Comme souvent avec les quelques archives que j'ai retrouvées, il s'agit d'une répétition et l'on m'y voit peu puisque je tiens la caméra. De plus, la qualité est souvent médiocre, mais ces rares témoignages ont l'heur de plaire aux amateurs de nos élucubrations artistiques. Les premiers plans du 20 novembre se situent au Studio GRRR à Paris. Bernard cherche ses notes au bugle tandis que Michèle lui souffle les accords. Dix jours plus tard, dans une salle du Cap, les amis se retrouvent pendant la balance pour interpréter Carton, chanson du disque éponyme, qui colle parfaitement avec un film muet puisque les paroles sont constituées de titres de films et qu'on y évoque les intertitres des films muets, d'où son titre ! Bernard pose son instrument pour chanter avant de gratouiller les cordes du piano.

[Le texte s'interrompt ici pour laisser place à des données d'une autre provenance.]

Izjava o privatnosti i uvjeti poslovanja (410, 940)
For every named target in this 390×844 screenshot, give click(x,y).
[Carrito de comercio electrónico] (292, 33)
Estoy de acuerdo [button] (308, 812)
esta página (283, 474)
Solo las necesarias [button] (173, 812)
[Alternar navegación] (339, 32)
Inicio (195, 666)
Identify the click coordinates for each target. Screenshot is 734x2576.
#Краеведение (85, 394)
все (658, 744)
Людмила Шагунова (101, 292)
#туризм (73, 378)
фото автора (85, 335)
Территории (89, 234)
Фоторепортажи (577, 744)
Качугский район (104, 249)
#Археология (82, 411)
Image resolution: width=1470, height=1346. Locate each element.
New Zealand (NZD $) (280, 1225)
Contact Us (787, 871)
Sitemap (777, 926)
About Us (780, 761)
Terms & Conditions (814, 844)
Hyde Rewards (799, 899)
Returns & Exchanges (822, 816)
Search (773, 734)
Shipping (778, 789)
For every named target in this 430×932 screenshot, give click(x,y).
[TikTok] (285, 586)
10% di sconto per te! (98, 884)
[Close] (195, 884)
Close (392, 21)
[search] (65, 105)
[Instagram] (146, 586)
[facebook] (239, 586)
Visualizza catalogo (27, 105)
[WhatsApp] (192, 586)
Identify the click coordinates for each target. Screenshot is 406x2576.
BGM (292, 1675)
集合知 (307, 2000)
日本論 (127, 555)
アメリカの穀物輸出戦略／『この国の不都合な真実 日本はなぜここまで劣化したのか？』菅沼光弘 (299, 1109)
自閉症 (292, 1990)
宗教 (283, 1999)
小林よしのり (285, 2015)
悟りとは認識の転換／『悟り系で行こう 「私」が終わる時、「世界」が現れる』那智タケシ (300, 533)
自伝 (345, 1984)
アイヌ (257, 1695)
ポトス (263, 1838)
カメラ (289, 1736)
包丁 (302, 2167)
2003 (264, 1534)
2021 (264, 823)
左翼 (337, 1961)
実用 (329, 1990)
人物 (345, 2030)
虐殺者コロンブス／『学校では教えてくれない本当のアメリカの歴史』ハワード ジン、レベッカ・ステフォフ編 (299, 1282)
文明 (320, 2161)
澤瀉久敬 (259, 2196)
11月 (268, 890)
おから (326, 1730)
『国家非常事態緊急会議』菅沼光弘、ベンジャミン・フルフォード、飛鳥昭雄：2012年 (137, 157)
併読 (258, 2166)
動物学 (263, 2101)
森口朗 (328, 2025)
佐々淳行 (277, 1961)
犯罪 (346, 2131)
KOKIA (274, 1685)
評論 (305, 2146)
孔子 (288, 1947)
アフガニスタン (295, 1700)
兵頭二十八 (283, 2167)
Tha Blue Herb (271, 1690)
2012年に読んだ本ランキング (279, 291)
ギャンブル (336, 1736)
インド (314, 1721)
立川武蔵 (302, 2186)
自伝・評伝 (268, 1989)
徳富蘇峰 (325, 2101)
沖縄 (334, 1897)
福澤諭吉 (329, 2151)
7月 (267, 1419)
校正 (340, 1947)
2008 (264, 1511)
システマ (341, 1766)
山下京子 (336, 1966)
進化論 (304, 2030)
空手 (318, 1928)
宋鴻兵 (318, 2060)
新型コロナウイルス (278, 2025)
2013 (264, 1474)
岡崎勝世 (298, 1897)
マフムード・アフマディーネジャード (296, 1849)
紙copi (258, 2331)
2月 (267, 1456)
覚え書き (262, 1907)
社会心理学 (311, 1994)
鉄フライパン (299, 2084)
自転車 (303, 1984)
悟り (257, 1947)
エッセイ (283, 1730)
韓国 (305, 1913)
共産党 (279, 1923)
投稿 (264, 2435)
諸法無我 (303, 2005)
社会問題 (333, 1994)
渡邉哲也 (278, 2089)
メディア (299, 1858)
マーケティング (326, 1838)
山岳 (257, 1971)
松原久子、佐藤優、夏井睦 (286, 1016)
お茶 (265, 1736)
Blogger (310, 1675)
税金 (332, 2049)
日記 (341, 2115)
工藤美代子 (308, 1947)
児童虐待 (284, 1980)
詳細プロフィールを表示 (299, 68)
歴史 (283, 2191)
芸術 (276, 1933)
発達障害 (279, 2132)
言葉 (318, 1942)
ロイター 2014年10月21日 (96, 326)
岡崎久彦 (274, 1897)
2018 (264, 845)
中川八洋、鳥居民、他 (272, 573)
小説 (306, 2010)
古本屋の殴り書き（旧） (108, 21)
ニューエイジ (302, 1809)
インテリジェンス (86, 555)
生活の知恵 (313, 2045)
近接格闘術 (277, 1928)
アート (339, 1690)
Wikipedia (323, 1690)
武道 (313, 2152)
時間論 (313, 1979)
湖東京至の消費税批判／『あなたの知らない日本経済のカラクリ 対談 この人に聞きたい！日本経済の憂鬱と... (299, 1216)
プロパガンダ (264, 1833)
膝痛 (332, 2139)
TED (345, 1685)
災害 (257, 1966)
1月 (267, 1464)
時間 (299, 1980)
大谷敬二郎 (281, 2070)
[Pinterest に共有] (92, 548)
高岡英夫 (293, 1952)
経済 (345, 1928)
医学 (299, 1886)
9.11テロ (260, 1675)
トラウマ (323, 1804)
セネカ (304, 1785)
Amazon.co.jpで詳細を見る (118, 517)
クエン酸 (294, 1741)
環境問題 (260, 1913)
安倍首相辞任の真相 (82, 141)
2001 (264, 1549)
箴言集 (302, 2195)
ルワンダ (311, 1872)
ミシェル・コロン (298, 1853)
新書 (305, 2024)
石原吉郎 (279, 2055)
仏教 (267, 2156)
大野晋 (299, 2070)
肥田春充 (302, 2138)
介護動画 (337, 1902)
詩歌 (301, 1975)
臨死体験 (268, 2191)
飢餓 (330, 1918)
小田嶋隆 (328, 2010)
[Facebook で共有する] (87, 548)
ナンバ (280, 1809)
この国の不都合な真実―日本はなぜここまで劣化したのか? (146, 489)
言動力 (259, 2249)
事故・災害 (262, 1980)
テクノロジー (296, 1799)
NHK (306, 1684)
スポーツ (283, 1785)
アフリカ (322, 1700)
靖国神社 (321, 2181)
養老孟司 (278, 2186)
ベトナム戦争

À la fin j'ai ajouté deux plans. Sur le premier, on ne voit pas le contrechamp qui aurait été trop hors sujet, un gigantesque gorille ! Sur le second, nous sommes entassés tous les trois dans une automobile en route pour le théâtre de Joburg où nous emmène Alexandre de Clermont-Tonnerre. Je me souviens seulement qu'il ne fallait pas se promener au-delà d'un certain trottoir, sinon nos vies seraient gravement en danger. Il est des accords qui nous échappent.

dimanche 18 janvier 2009

Le grand orchestre d'Un D.M.I. répète L'homme à la caméra (1986)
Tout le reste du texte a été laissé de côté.